RAW DATA START

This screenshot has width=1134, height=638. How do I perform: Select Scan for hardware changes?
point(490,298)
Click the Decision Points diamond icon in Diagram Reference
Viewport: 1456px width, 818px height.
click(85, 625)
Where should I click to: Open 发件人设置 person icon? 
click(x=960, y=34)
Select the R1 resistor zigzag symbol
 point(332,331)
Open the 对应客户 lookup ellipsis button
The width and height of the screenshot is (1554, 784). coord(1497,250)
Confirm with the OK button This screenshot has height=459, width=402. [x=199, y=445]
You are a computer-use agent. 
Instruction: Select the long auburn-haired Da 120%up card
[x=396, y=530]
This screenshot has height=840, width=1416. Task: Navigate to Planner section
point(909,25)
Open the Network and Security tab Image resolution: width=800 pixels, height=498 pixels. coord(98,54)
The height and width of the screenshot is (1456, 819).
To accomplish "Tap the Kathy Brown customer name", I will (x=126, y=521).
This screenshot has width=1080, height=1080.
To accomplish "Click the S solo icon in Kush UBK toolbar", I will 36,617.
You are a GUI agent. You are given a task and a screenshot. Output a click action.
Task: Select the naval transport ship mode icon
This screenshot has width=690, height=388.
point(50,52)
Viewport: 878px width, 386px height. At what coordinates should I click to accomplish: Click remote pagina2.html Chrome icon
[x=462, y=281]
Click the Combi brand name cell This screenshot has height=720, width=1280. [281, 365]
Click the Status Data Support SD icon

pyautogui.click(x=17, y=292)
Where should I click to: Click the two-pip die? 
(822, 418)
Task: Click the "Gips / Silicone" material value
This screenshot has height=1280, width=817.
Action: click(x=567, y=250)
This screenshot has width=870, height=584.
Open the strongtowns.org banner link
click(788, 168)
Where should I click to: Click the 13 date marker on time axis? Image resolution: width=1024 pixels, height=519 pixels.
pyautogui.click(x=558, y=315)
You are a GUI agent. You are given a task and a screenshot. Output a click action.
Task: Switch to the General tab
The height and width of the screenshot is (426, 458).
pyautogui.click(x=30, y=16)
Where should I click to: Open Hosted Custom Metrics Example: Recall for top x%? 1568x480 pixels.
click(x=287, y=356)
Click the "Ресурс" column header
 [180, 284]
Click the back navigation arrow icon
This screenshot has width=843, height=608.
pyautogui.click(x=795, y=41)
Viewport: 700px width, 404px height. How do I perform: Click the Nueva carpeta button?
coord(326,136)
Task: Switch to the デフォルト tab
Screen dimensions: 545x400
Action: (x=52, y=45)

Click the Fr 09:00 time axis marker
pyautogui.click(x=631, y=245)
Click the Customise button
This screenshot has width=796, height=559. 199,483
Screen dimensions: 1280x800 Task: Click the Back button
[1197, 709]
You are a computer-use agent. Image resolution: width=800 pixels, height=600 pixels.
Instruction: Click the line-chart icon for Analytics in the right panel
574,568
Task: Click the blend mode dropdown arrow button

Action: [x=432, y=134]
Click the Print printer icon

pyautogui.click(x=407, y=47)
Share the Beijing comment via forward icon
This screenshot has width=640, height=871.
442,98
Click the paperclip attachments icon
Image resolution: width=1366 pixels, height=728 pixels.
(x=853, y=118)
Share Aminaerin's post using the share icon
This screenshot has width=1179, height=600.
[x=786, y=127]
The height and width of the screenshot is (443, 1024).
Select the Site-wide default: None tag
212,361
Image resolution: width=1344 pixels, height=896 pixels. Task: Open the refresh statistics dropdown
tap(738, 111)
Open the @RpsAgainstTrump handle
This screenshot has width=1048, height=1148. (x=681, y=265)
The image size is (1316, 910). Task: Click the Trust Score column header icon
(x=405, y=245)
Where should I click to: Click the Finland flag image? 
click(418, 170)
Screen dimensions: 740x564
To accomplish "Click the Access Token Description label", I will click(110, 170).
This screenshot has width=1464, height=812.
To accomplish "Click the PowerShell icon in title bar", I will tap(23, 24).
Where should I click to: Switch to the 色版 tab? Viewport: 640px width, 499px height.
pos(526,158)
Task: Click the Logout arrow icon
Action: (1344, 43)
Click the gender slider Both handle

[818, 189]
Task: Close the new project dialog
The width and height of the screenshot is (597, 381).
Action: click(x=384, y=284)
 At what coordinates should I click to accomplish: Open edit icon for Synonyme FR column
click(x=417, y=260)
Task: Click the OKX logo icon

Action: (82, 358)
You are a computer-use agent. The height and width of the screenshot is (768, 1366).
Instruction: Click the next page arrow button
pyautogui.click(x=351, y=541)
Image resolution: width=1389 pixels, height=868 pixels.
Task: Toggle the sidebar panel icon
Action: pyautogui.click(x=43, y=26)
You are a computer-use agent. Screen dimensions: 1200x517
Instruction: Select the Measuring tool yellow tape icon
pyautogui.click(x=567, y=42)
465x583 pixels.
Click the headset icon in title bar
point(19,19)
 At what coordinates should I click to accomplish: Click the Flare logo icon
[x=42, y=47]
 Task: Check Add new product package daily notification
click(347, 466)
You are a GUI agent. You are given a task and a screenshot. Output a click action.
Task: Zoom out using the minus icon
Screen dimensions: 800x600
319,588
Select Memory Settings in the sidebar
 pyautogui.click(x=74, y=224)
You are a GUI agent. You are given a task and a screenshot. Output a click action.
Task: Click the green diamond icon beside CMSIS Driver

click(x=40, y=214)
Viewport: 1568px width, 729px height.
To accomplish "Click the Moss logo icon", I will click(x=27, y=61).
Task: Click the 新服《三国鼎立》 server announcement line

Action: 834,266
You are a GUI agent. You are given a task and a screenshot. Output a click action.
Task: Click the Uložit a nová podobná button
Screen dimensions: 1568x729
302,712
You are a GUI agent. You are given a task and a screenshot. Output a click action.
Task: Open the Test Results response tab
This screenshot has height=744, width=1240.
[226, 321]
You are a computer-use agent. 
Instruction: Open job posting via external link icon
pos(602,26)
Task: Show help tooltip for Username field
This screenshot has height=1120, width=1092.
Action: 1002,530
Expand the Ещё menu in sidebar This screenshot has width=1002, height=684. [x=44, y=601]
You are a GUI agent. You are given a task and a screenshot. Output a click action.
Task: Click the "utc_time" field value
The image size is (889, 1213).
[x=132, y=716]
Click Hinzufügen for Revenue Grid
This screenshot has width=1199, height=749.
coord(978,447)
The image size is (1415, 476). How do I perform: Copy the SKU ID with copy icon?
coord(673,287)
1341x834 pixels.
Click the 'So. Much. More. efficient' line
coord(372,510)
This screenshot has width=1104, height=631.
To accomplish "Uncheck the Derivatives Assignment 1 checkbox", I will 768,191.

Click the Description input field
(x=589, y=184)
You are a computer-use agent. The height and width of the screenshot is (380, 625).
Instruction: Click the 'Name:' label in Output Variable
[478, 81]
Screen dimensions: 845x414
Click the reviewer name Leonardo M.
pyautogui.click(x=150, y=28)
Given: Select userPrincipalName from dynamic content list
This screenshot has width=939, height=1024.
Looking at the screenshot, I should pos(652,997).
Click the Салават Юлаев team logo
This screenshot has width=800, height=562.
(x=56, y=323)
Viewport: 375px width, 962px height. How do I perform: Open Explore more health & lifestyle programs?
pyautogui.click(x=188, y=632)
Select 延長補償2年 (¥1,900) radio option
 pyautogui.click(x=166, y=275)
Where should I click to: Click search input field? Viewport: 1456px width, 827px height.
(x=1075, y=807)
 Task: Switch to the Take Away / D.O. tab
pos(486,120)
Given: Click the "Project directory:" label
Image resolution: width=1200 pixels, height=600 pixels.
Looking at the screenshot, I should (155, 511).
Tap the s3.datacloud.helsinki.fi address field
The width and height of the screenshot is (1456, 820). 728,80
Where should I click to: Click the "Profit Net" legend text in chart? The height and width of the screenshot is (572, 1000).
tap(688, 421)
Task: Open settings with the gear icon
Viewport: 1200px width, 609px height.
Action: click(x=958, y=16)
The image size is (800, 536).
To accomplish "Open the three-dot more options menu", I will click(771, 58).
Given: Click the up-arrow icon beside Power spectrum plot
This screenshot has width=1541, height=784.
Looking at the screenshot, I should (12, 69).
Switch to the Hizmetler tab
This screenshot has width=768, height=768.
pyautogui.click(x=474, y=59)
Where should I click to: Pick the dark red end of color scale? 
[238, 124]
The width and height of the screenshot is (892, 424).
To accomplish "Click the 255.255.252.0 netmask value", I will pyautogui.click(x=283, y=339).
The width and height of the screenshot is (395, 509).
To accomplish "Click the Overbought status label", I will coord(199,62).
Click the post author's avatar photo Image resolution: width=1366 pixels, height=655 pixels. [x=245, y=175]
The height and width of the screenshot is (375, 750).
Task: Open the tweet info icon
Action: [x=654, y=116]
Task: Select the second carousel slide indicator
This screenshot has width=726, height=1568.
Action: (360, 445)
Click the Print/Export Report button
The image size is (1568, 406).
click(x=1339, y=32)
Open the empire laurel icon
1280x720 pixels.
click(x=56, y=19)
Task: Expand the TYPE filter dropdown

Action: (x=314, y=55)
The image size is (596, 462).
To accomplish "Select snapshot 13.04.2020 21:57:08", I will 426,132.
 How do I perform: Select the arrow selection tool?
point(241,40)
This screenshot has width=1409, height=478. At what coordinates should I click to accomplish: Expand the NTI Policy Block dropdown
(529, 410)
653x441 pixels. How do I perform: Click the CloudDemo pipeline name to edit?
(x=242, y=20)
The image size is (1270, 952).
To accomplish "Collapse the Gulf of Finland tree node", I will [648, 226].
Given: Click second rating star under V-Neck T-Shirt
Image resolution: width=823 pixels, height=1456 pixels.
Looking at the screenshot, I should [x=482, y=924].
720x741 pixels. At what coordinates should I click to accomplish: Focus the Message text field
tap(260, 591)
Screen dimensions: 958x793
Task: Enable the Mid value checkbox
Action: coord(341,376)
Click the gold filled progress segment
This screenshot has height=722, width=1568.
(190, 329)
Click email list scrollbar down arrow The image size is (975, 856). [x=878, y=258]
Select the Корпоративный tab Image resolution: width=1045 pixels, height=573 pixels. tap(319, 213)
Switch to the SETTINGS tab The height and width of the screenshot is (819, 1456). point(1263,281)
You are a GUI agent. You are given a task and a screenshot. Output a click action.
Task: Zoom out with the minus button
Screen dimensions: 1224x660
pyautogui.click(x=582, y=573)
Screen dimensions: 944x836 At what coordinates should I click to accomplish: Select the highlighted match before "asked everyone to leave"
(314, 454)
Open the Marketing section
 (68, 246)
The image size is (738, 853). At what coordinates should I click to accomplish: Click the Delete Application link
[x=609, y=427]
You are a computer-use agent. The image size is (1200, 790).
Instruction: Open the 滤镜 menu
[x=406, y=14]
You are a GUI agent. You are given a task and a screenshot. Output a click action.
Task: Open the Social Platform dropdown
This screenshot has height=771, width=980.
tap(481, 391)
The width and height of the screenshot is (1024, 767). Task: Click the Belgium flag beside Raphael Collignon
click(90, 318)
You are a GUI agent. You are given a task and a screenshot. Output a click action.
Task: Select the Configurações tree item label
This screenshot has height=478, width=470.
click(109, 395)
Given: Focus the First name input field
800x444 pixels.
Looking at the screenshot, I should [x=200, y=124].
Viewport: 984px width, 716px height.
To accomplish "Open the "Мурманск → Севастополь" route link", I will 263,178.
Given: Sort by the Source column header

RAW DATA END

WHAT YOU HAVE TO DO
All that is needed is the exact run of lines above from the line containing "Open the Network" through the line containing "This screenshot has width=870, height=584.", both of them included.

SOLUTION FOR THIS TASK
Open the Network and Security tab Image resolution: width=800 pixels, height=498 pixels. coord(98,54)
The height and width of the screenshot is (1456, 819).
To accomplish "Tap the Kathy Brown customer name", I will (x=126, y=521).
This screenshot has width=1080, height=1080.
To accomplish "Click the S solo icon in Kush UBK toolbar", I will 36,617.
You are a GUI agent. You are given a task and a screenshot. Output a click action.
Task: Select the naval transport ship mode icon
This screenshot has width=690, height=388.
point(50,52)
Viewport: 878px width, 386px height. At what coordinates should I click to accomplish: Click remote pagina2.html Chrome icon
[x=462, y=281]
Click the Combi brand name cell This screenshot has height=720, width=1280. [281, 365]
Click the Status Data Support SD icon

pyautogui.click(x=17, y=292)
Where should I click to: Click the two-pip die? 
(822, 418)
Task: Click the "Gips / Silicone" material value
This screenshot has height=1280, width=817.
Action: click(x=567, y=250)
This screenshot has width=870, height=584.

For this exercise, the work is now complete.